Abstract

152 cases of squamous cell carcinoma of the vulva, operated at the National Cancer Institute of Milan have been analyzed for the purpose of assessing: the frequency of metastases in relation to the. local extent, site of the growth, and clinical and lymphography diagnosis. We reached the following conclusions: a) in T1N0 cancers, the incidence of inguinal metastases is less than 2.7 %. Therefore in unilateral T1N0 tumors a simple vulvectomy may be considered; b) in median tumors, metastases are always bilateral, and in the mixed ones (lateral and median) bilateral metastases are more frequent than unilateral metastases (31.4% vs. 12.9%); c) in unilateral tumors, inguinal metastases are homolateral or bilateral: we have never observed inguinal metastases contralateral to the primary growth.

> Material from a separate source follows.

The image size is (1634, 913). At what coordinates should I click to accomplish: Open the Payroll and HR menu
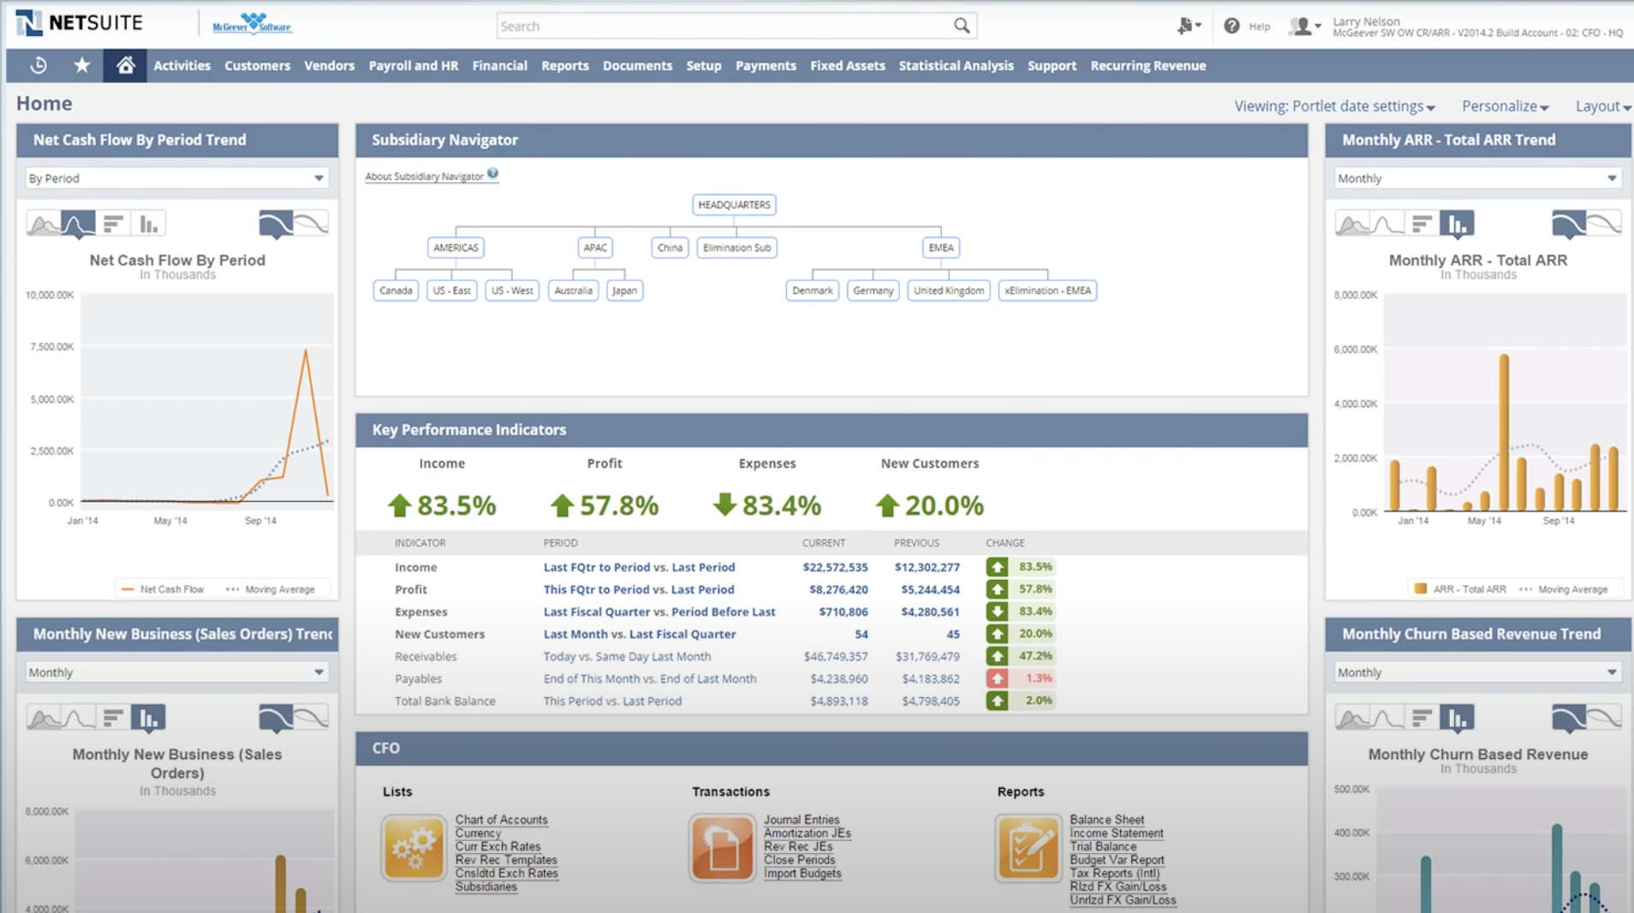(414, 65)
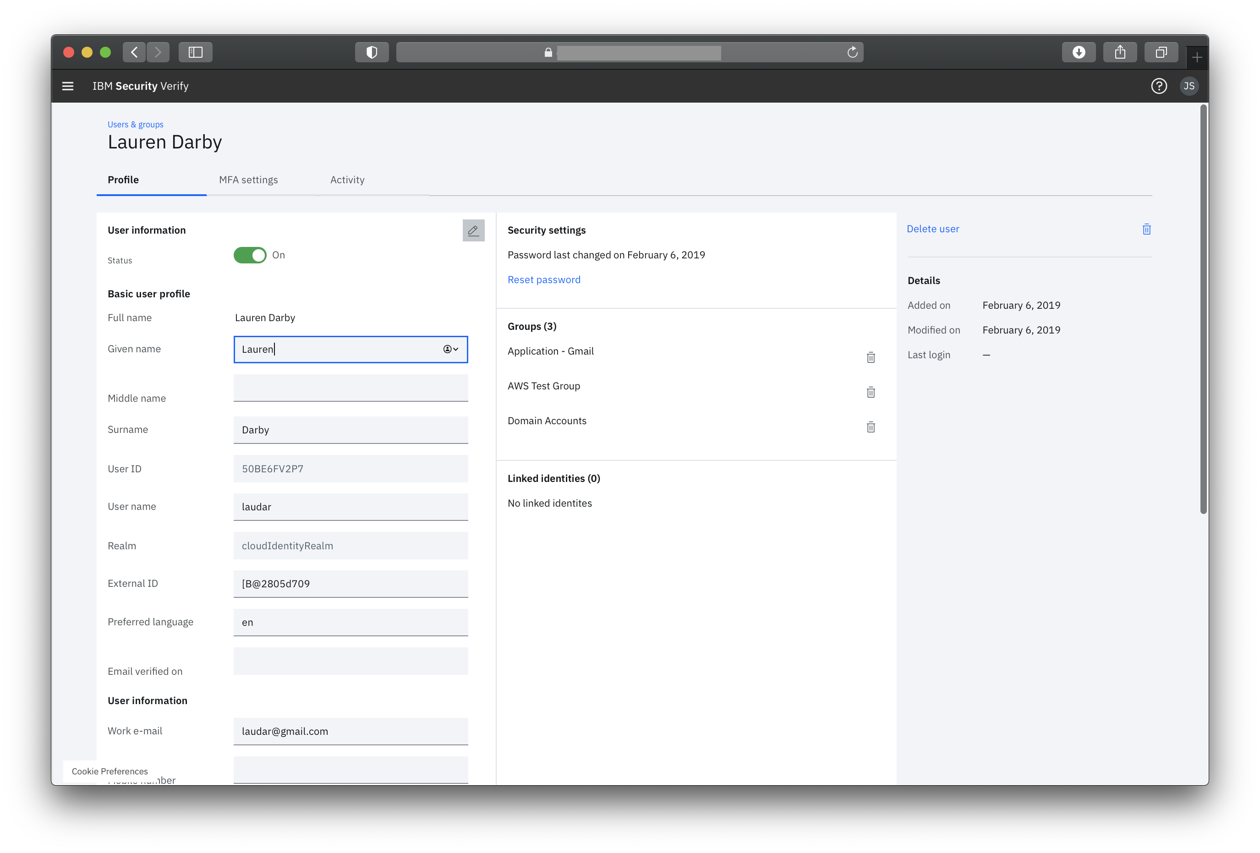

We think that inguinal lymphadenectomy should be bilateral in median or mixed tumors, while in unilateral cases it should be bilateral only in cases where at least homolateral metastases are present. We have never observed pelvic metastases in patients with negative pelvic lymphangiography and/or without inguinal metastatic nodes. Pelvic lymphadenectomy should be planned only in cases of metastases of ipsilateral inguinal nodes or if there are lymphographically positive nodes. We think that the surgical approach to cancer of the vulva should be planned taking into account the T, the N, and the Iymphographic or histologic peroperative diagnosis. In this way, radicality and, at the same time, saving of non-metastatic nodes, which can play an important role in preventing recurrences, could be achieved.